Adding too little SCA is just as bad; it can leave your engine vulnerable to scale, corrosion and cavitation.
Find out if automotive coolant additives really work.
How cylinder-liner cavitation occurs
Cavitation is one of the most expensive problems heavy-duty diesels can face. Here’s how it occurs.
Most diesel engines are designed with replaceable cast-iron cylinder liners that are pressed into the engine block. While this doesn’t apply to turbodiesel pickups, it affects heavy-duty over-the-road trucks and other diesels.
The piston moves up and down inside the liner while a jacket of coolant surrounds the outside of the liner to cool the engine. When the engine is running, the pistons move vertically inside their liners several thousand times per minute.
Meanwhile, the rotary motion of the crankshaft applies a thrust force through the connecting rods to the piston. These contradictory movements cause the pistons to hammer the liners, causing significant vibration, similar to the effect of ringing a bell.
This vibration can cause air bubbles to form in the coolant surrounding the liner. When the bubbles rupture, they direct a high-pressure stream of coolant at the liner. Like a rushing river carving away a canyon wall, the coolant can erode the liner until cavities form.
Left unchecked, these cavities can keeping growing and eventually penetrate the liner, allowing oil and coolant to mix.
Once that happens, it’s only a matter of time before the engine fails.
Fighting liner cavitation the old way
For years, formulators have added metallic salts, like nitrites and molybdenates, to coolant that attach themselves to the liner and form a sacrificial layer.
When the coolant bubbles implode, the metallic salts absorb the pressure and break off from the liner surface rather than the metal itself.
As we’ve seen, metallic salts naturally deplete over time, meaning you must replenish them periodically by adding a supplemental diesel coolant additive.
Fighting cavitation the new way
The trend in the coolant market – and the strategy we use at AMSOIL – is to eliminate adding an SCA by formulating coolant with hybrid organic acid technology (HOAT).
The chemistry of HOAT coolants passivates the liner surface, which coats it in a thin inert layer that provides protection against cavitation and corrosion.
Unlike old-fashioned metallic salts, the additives in HOAT coolants last much longer, meaning you don’t have to replenish the system with an SCA.
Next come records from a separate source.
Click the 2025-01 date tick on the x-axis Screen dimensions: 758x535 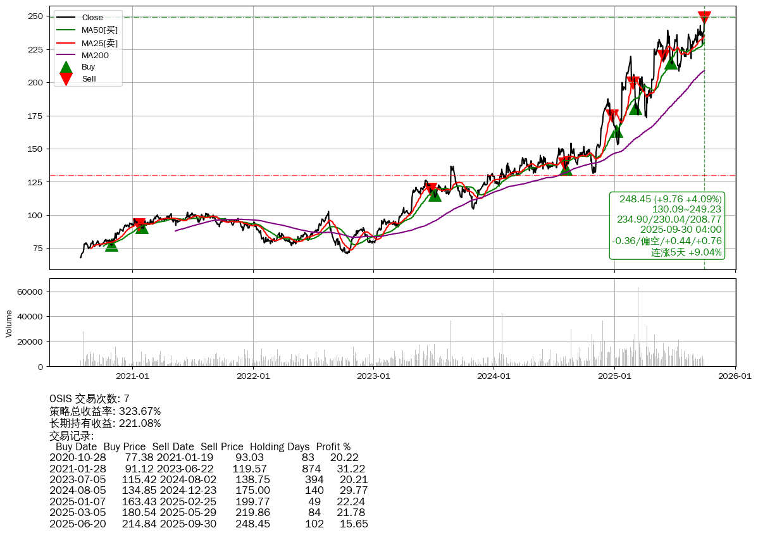pyautogui.click(x=614, y=376)
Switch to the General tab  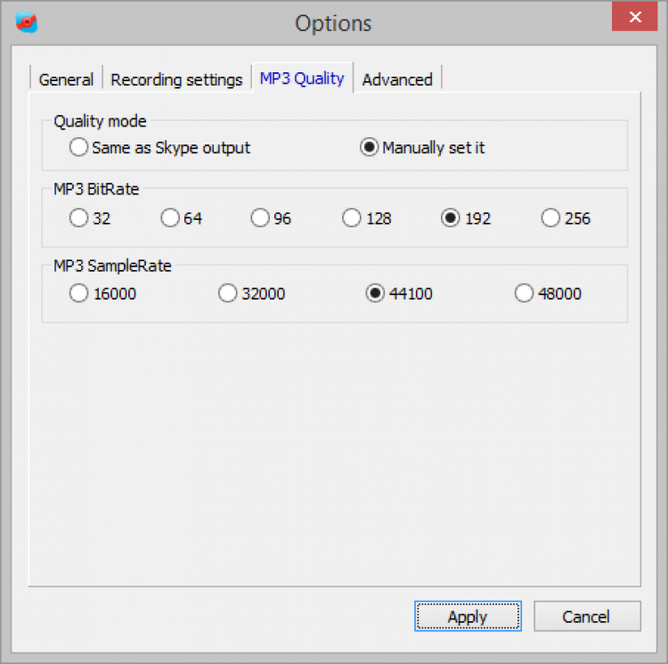coord(66,79)
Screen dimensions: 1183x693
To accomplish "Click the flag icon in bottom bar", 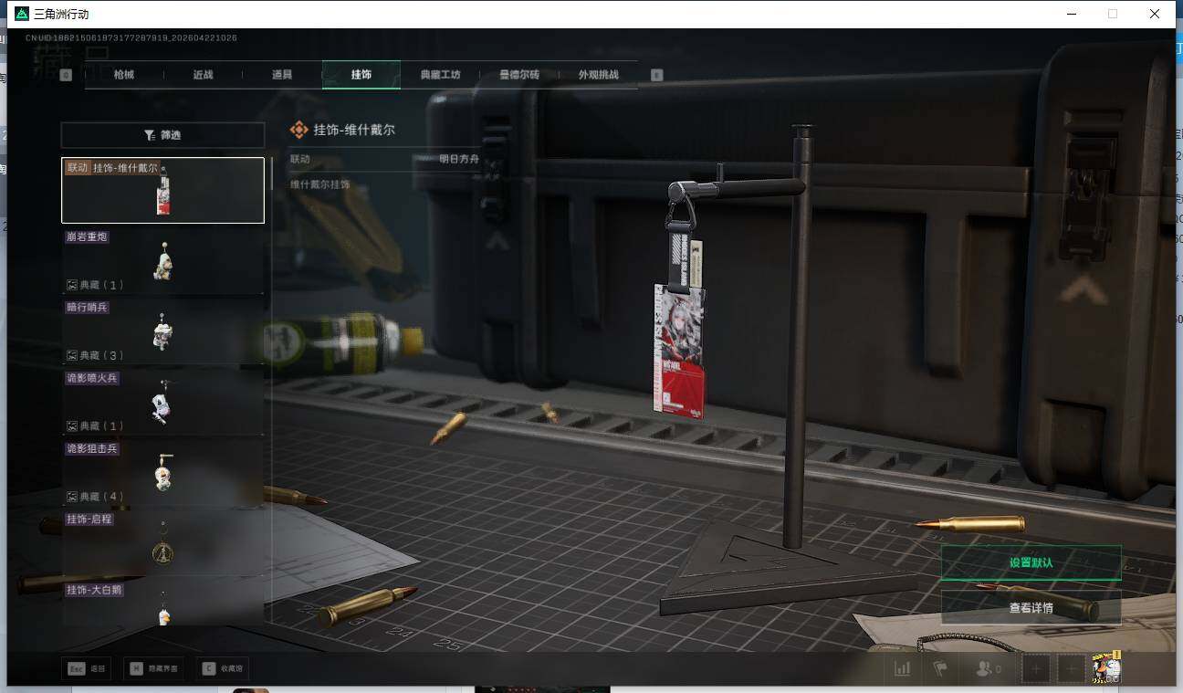I will pyautogui.click(x=939, y=668).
Check out how AMSOIL Heavy-Duty Antifreeze & Coolant and Passenger Car & Light Truck Antifreeze & Coolant prevent cavitation and corrosion in industry-standard testing.
Answering the question…
So, do you need to use a supplemental diesel coolant additive (SCA)?
Not if you’re using AMSOIL antifreeze & coolant.
For you heavy-duty operators, Heavy-Duty Antifreeze & Coolant delivers excellent protection against overheating and corrosion for up to 1 million miles (1,609,344 km), 20,000 hours or 8 years, whichever comes first. And it eliminates the hassle of adding an SCA.
For passenger car/light-truck owners, Passenger Car & Light Truck Antifreeze & Coolant eliminates additive drop-out, scaling and other issues inherent to conventional “green” coolants. It’s pre-mixed 50/50 with high-quality water and lasts up to 150,000 miles or 5 years.
For those who want a low-toxicity, biodegradable coolant, we offer AMSOIL Low Toxicity Antifreeze & Engine Coolant. It delivers excellent protection for up to 150,000 miles (241,000 km) or 5 years, whichever comes first in passenger cars and light trucks. In heavy-duty applications, it lasts 1 million miles (1,609,344 km), 20,000 hours or 8 years, whichever comes first, and is compatible with all ethylene and propylene coolant colors.